When the acupuncturist finally reappeared, I was a little puddle of anxiety and all I wanted at that point was to be freed from my immobile prison. I paid and never went back.
Till more recently, full of good intentions in my quest for spirituality, calm, and health, I let myself be convinced again.
In the meantime, meditation had come into my life (I’ll talk about that in a second) and staying immobile for an indefinite amount of time didn’t scare me anymore. I chose an acupuncturist who spoke English, which allows me to spill everything about my emotions at the beginning of every session (yes, I have a tendency to mistake any doctor person pole for a therapist) and my acupuncturist, before she leaves me alone in the dark, always says to me: I’m going to leave now, but I’ll put this buzzer in your hand. If anything bothers you, just buzz me, okay?
So that’s how I finally discovered the treasures of acupuncture. After my first few visits, honestly, I didn’t notice any results, but I promised myself I’d persist. Plus, the half-hour of meditative calm wasn’t disagreeable. Then little by little, I started to notice changes in how I felt before and after acupuncture. There was a deep feeling of well-being that stayed with me for hours.
Hey, I don’t know if it will make me the most chill girl in the neighborhood, but on mornings when I’ve had acupuncture, I can tell you, I float around in a little cloud of well-being that I try to share with everyone around me.
Which is the state I’ve been trying to achieve forever.
The only negative is that with this kind of thing, you kind of have to keep going for life. And right now, I want to find quick solutions that can be activated easily.
I’ve tried yoga.
No need to write a thesis for you about yoga, yoga REALLY changed my life. I’ve already told you about that, even if after all these years, I’m still just as bad at it. I don’t have a “yoga” body (I’m not flexible enough, surprising given my temperament, right?) I don’t have the “yoga” competitive spirit (come on, of course there’s a crazy amount of competition in yoga, stop pretending)(or maybe it’s just a New York thing?) and I certainly don’t have the “yoga” self-discipline.
(Sometimes I stop doing yoga for a whole year).
(Right now I’m getting back into it and I’m back at square one. Hatha for beginners, haha!).
But even practiced like a loser from outer space, yoga has still changed my life, and like all things that are truly life-changing, it happens little by little, with no real warning, without me even realizing.
Yoga taught me little things that I use every minute of my life, like:
· How to quiet the noise around me. Balancing exercises, which are easy but require intense concentration, are an incredible way to calm the tempest inside.

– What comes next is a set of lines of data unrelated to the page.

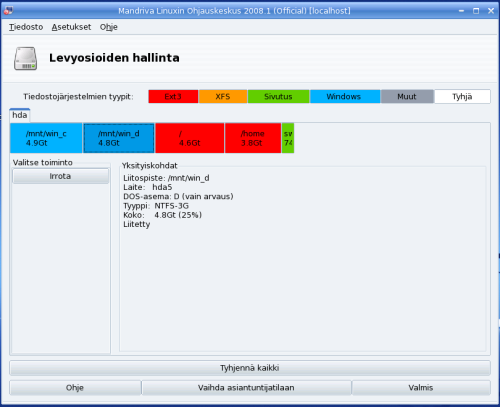Select the /mnt/win_c partition block
Screen dimensions: 500x407
(46, 138)
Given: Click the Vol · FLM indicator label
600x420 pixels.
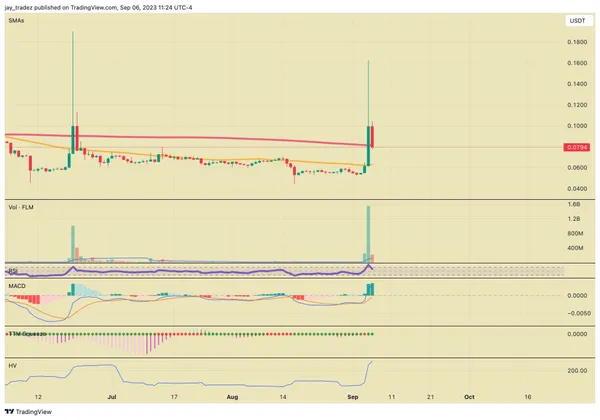Looking at the screenshot, I should pyautogui.click(x=24, y=208).
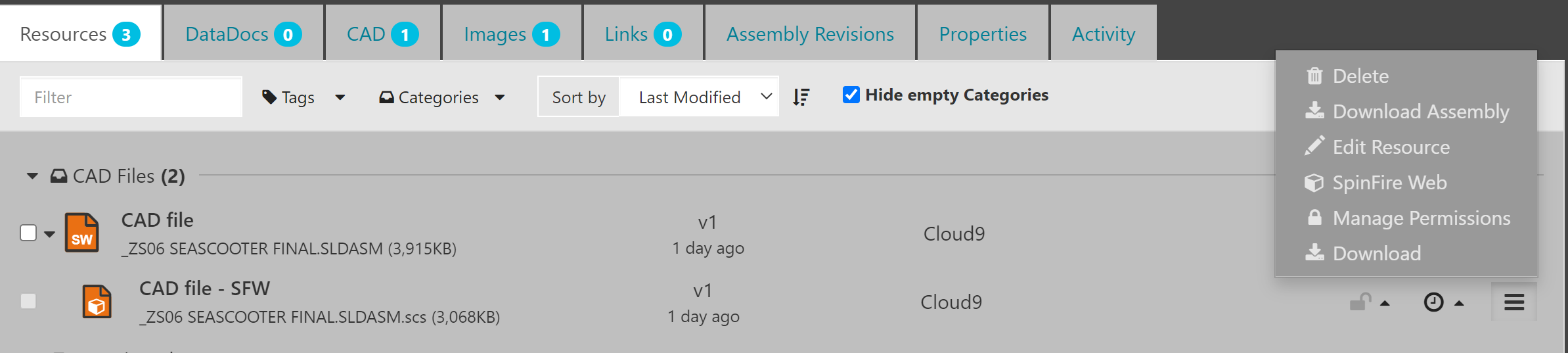Image resolution: width=1568 pixels, height=353 pixels.
Task: Collapse the CAD Files category
Action: [x=32, y=176]
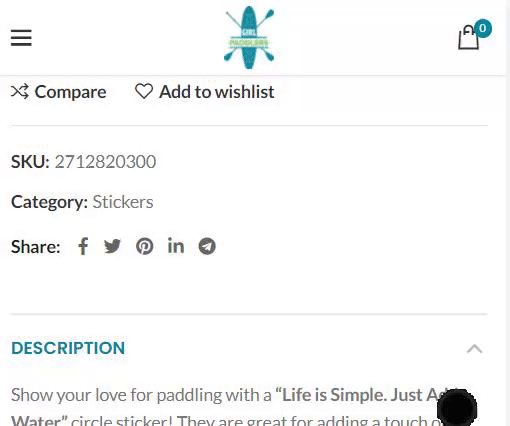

· How to use my smile to calm myself. They often tell you in yoga to relax your face! Smile! At first it seems ridiculous. We’re so used to putting on our “making an effort face“ whenever we work our muscles – our eyebrows go down and our jaws tense up. But that’s the perfect time to put on a calm smile, and smiling has a direct effect on our emotional state. When I’m freaking out, I try to relax my muscles and smile. It works right away.
· How to meditate, of course…
But it’s a vast subject (and if you’re like me, you’re probably very tired of people talking your ear off about it) and I’m realizing this post is getting longer and longer and longer…So why not stop there for now, so I can get back to my ten thousand notifications, and I promise to share my other “secrets” with you (well, okay, they’re not really secrets, but just things that really WORK!) in an upcoming post!? What do you say?
And in the meantime, if you have any anti-stress techniques to share, I’m always super happy to hear them!